El caso ilumina una tendencia creciente en el sector tecnológico: las empresas de inteligencia artificial ya no solo extraen información del entorno público, sino que adquieren datos corporativos internos para entrenar sus modelos. Para Google, esta adquisición representa una fuente de material de entrenamiento útil, especialmente en un contexto donde sus resultados trimestrales de segundo semestre de 2026, publicados el 22 de julio, revelaron un crecimiento del 24% en ingresos totales, alcanzando los 119.800 millones de dólares. La rentabilidad en la nube de Google aumentó un 82%, llegando a 24.800 millones, y la compañía elevó su proyección para gastos en infraestructura de inteligencia artificial a entre 195 y 205 mil millones de dólares. El costo de diez millones de dólares para Spirit, aunque pequeño frente a estos montos, refleja una estrategia coherente de ampliación de capacidades tecnológicas.
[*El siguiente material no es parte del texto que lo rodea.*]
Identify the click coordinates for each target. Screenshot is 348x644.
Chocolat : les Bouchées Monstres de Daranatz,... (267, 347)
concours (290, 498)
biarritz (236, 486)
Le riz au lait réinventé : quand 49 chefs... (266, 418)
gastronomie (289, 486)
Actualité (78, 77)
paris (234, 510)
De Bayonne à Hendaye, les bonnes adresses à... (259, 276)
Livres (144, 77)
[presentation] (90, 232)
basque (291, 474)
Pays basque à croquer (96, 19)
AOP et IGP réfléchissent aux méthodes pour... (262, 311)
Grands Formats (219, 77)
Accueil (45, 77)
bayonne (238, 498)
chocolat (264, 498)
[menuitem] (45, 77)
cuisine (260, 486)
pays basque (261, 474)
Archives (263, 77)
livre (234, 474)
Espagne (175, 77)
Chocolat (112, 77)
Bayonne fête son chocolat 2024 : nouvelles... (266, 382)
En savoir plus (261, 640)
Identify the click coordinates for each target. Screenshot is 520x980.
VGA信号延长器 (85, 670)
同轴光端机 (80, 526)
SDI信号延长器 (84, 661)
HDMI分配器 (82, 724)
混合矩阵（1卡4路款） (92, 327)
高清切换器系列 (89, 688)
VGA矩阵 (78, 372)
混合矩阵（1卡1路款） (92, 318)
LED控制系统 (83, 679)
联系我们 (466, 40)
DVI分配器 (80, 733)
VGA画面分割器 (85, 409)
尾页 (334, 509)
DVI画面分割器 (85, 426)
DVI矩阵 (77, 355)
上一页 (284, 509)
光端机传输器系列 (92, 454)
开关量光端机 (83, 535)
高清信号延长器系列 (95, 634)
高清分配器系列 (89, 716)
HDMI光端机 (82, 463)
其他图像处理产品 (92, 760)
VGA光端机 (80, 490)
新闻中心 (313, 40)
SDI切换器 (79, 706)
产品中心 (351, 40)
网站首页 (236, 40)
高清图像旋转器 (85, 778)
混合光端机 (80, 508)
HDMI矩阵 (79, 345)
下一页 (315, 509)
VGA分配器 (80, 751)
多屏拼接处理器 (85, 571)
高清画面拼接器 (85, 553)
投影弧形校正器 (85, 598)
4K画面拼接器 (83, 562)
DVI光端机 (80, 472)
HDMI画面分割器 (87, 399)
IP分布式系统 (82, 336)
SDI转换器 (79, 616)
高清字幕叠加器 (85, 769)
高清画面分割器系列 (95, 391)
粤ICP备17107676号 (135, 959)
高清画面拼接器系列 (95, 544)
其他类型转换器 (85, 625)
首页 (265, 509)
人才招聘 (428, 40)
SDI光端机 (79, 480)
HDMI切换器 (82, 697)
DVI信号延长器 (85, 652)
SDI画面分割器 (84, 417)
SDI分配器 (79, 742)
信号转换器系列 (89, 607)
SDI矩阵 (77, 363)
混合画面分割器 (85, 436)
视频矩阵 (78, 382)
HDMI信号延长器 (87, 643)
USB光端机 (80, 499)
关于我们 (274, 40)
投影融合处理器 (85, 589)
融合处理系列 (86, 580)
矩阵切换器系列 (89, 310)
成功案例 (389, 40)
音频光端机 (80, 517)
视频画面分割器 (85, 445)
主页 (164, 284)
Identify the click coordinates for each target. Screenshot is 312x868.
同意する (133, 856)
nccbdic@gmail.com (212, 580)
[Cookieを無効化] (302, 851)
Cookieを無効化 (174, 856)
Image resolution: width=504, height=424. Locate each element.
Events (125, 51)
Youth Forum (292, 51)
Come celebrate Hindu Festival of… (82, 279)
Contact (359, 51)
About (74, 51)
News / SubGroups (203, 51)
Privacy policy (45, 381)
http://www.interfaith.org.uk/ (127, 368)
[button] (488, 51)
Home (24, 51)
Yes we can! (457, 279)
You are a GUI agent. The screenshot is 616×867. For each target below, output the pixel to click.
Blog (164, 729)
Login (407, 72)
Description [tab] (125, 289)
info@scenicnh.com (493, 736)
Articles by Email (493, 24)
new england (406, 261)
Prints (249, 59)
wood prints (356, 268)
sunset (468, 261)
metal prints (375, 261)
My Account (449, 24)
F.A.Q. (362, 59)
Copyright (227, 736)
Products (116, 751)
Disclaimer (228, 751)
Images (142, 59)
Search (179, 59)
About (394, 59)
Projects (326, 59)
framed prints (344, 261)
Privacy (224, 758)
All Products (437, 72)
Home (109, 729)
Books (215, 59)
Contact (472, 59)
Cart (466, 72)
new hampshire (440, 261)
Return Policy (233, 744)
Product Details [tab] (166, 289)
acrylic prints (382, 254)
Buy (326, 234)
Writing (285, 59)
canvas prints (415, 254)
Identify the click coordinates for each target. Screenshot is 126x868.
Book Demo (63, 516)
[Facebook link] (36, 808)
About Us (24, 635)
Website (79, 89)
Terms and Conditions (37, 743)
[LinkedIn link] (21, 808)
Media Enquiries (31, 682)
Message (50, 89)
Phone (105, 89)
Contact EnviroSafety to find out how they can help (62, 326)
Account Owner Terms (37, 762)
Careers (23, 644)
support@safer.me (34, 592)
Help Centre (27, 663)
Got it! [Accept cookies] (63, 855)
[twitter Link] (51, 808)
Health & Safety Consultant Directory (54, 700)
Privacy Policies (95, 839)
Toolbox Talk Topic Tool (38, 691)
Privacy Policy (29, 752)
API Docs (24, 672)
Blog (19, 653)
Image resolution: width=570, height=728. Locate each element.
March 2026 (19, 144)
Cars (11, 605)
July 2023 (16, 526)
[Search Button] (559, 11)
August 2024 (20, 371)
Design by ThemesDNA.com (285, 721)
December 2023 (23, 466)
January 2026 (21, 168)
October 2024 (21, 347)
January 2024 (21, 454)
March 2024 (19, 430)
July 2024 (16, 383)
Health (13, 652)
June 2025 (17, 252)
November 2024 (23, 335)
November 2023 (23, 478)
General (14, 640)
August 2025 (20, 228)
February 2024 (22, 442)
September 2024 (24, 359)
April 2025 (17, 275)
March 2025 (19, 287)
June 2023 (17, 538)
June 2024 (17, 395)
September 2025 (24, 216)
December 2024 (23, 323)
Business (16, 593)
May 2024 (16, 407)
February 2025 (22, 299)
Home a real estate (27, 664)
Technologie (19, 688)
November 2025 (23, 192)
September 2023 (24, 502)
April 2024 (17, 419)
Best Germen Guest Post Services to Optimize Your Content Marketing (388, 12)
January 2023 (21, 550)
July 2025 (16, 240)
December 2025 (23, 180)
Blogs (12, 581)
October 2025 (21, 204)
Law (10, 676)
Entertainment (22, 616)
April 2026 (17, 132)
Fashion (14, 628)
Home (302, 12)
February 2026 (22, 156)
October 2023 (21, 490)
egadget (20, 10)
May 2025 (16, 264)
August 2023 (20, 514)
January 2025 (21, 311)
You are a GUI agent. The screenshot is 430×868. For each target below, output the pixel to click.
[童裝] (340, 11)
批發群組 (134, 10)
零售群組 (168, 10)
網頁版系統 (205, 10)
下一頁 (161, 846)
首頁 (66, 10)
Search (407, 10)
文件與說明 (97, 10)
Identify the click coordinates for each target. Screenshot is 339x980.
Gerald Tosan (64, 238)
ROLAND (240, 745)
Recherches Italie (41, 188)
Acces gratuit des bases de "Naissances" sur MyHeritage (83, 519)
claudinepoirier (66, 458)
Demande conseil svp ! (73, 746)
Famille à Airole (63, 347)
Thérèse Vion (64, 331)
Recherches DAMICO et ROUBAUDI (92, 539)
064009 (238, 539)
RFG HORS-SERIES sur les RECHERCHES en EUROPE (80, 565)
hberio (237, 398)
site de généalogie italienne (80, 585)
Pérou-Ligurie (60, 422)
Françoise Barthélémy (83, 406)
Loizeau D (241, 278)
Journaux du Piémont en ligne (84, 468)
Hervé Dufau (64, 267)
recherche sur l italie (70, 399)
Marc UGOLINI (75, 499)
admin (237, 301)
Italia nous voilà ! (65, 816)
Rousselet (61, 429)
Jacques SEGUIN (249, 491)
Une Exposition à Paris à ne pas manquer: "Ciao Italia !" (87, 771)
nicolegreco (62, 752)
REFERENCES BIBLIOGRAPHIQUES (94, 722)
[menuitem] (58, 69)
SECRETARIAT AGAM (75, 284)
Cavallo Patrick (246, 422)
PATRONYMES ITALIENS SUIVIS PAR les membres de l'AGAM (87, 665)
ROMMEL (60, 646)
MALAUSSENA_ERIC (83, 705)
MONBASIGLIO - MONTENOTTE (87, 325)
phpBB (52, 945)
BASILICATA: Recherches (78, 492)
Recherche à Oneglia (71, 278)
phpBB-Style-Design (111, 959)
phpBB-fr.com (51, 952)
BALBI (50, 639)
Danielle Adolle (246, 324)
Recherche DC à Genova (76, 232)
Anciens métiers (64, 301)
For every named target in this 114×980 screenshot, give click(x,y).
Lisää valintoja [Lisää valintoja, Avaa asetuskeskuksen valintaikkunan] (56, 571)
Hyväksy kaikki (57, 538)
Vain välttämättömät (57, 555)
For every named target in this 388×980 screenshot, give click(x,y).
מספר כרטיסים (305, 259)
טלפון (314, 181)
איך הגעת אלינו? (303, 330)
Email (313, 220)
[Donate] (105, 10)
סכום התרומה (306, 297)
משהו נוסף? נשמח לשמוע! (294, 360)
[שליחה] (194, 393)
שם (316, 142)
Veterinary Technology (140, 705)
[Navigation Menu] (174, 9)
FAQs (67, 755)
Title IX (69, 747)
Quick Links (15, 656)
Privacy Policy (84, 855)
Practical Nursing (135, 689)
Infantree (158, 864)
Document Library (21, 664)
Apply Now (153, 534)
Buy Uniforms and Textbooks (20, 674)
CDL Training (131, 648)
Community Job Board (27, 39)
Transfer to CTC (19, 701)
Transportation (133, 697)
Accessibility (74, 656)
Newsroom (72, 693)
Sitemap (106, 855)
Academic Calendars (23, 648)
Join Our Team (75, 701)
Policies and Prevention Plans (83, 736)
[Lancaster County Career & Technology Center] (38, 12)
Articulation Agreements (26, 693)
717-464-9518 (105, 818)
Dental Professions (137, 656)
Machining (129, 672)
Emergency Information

Sin embargo, el conflicto evidencia una tensión entre el crecimiento empresarial y los derechos de los trabajadores. La asociación de agentes de viaje argumenta que los datos, aunque estructurados, pueden ser combinados para identificar individuos, lo cual constituye un peligro real para la privacidad. Este riesgo se vuelve más evidente al observar que el flujo libre de efectivo de Alphabet en el segundo trimestre de 2026 fue negativo, en 5.900 millones de dólares, mientras que los gastos en capital alcanzaron un récord de 44.900 millones. Este escenario indica que, a pesar de los avances tecnológicos, las empresas están asumiendo niveles de inversión que pueden comprometer la sostenibilidad financiera y las políticas de protección de datos.
Para el lector peruano, este caso es un aviso sobre cómo las decisiones de mercados tecnológicos, aunque impulsadas por innovación, pueden afectar derechos fundamentales como la privacidad. En un contexto donde los sectores de servicios y transporte también enfrentan reestructuraciones, es crucial que las instituciones y los trabajadores comprendan que el valor de los datos no debe ser medido únicamente en términos de rentabilidad, sino también en el respeto a las personas. La transparencia en el uso de información y el diseño de mecanismos de consentimiento deben ser prioridades, no excepciones.